The following note is from one of our engineers, Terrence Wong. Terrence has built a number of tools that help developers harness the automated testing frameworks that we have evolved over time. The following is his perspective…
In my college programming courses, all of the time was spent on software development. If a program ran, didn't crash, and produced the correct output, it was considered a success. In addition, software assignments were narrowly focused, whereas in real life we are almost always contributing to a larger endeavor with significant cross-functional interdependencies.
During my first job interviews it became clear that our college experience bore no resemblance to real world testing. I remember being confused by the racks and racks of servers and storage that I saw during company lab tours. I soon learned that this was not mere eye candy to get me excited about an employment opportunity, but that the hardware was actually performing a critical task – stressing the software to breaking point. The typical college experience did not reflect anything close to a true test environment required to keep an application running day-in, day-out, for years at a time. Testing is a major component of the product development process and it differentiates companies in a competitive field.
At Panasas, one of our primary goals for ActiveStor 14 was to deliver a high quality software release to accompany that new hybrid storage appliance. A buggy release is painful for everyone: users of the system experience downtime, Customer Service works overtime, and engineering gets bogged down with fire fighting. Given the criticality of software stability to product success, isn't it ironic that when software development is taught at university level, quality is rarely given priority?
Product quality requires an investment in tools and infrastructure to ensure the product will stand up to high-stress workloads, but physical testing of all scenarios is not possible. At Panasas, one of the ways that we produce high quality software is through test automation. Using a test automation framework developed in-house, we are able to efficiently execute release test plans, concurrently build all variants of a source tree, or test individual developer changes. Automated tests run 24 hours a day which is definitely preferable to humans doing the work, only during business hours.
Since we first started developing our automated testing system in 2001, we have been continually thinking of new ways to improve testing and, as a result, product quality. One way to measure improvements in testing over time is to observe the number of unique test suites that are run. Each test suite probes some area of the product and can take from a few minutes to a few days to complete. The more areas of the product code that are tested, the higher the quality of the software release. Figure 1 provides an overview of the growth in automated testing that Panasas has implemented as part of its release process. The growth in number of tests, now in the thousands, reflects the increasing complexity of the software over time as well as Panasas’ emphasis on maintaining a solid feedback loop from prior releases to drive an even higher quality level.
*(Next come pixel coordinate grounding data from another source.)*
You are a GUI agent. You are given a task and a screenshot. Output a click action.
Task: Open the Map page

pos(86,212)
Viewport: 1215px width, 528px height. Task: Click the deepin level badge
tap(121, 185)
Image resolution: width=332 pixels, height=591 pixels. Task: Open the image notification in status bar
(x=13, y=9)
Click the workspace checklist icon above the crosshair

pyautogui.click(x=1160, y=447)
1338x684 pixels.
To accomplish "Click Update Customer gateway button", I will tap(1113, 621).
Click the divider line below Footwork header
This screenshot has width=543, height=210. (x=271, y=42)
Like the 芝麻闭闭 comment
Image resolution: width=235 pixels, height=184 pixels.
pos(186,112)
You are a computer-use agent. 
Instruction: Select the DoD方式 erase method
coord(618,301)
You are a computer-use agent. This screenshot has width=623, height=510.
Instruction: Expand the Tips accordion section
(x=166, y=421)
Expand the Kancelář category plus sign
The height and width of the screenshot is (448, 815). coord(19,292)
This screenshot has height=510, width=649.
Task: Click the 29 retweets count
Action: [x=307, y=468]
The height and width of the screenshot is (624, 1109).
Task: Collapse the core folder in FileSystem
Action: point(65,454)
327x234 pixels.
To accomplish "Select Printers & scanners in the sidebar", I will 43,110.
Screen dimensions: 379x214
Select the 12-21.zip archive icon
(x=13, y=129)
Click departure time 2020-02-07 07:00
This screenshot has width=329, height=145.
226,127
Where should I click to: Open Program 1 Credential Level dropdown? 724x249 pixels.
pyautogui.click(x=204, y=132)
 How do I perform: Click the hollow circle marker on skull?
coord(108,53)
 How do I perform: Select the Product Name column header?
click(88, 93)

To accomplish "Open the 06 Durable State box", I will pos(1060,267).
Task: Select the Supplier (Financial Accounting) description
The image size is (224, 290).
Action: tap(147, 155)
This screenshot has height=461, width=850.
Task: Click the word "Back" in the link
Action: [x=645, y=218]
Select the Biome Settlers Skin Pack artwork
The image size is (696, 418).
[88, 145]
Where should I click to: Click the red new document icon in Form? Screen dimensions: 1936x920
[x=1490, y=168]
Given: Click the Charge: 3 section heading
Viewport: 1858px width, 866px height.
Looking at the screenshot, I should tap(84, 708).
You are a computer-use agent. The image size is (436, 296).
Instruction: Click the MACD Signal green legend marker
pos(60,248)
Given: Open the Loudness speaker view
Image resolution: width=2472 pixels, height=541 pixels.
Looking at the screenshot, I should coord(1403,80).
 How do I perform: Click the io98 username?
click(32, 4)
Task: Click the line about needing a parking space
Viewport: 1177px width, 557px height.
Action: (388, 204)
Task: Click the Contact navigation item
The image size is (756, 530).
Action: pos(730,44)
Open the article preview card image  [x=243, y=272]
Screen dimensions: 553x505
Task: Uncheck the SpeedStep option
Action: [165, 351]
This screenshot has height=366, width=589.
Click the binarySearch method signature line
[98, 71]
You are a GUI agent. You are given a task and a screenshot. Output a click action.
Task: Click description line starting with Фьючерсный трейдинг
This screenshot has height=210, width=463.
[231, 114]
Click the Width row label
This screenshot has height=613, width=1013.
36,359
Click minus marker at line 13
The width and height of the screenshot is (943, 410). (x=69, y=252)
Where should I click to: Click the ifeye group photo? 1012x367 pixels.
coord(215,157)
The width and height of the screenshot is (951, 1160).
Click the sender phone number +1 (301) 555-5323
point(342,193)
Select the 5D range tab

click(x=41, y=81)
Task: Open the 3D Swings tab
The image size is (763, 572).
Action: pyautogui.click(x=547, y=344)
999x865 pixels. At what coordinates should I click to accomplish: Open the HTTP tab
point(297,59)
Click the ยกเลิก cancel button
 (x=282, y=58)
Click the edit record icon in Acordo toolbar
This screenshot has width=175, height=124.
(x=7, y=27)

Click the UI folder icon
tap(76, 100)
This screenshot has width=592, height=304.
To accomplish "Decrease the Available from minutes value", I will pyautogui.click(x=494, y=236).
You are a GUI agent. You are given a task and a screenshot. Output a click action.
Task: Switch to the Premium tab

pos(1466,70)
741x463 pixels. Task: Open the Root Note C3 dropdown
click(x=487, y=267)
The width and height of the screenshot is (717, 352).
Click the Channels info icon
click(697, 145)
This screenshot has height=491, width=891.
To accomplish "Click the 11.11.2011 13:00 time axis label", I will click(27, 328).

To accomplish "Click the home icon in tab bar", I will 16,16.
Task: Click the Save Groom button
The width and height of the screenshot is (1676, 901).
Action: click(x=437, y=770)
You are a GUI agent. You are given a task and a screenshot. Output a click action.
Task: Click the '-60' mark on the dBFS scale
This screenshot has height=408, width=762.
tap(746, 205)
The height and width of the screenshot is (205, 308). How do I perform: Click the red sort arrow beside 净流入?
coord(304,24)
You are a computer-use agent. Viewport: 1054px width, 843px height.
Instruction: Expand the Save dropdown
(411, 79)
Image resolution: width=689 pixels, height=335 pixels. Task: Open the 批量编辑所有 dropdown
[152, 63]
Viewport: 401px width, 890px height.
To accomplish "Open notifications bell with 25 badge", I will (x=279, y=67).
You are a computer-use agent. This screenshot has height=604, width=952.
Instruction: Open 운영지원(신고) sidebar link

Yet another way to measure improvements in testing is to consider the overall quantity of tests that are run against a product release. When more tests are run we can have greater confidence that the results of those tests are accurate. Figure 2 highlights the total number of automated tests (now in the hundreds of thousands) run by Panasas in any one year.
Contrast this data with our college experience and it highlights the difference between a project and a product.